Views (or stored procs) to get at the underlying table data are the best way. However, if you have the problem with "too many cooks in the kitchen" like we do (too many people have rights to the data and may just use the table without knowing enough to use the view/proc) you should try using another table.

We have a complete mimic of the base table with a few extra columns for tracking. So Employee table has an EmployeeDeleted table with the same schema but extra columns for when it was deleted and who deleted it and sometimes even the reason for deletion. You can even get fancy and have triggers do the insertion directly instead of going through applications/procs.

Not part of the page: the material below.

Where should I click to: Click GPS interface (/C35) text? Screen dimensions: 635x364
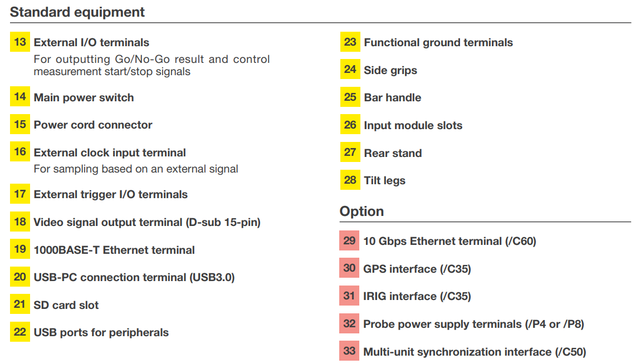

Biggest Advantage: no flag to worry about during selects

Biggest Disadvantage: any schema changes to the base table also have to be made on the "deleted" table

Best for: situations where for whatever reason (usually political with us) many not-as-experienced people have rights to the data but still expect it to be accurate without having to understand flags or schemas, etc

ktharsis
A: 

I've used soft deletes before on a number of applications I've worked on, and overall it's worked out quite well. Yes, there is the issue of always having to remember to add AND IsActive = 1 to all of your SELECT queries, but really that's not so bad. You can create views if you don't want to have to remember to always do that.

The reason we've done this is because we had very specific business needs to be able to report on records that have been deleted. The reporting needs varied widely - sometimes they'd need to see just the active records, or just the inactive records, or sometimes a mix of both - so pushing all the deleted records into an audit table wasn't a very good option.

So, depending on your particular business needs, I think this approach is certainly a viable option.

bcwood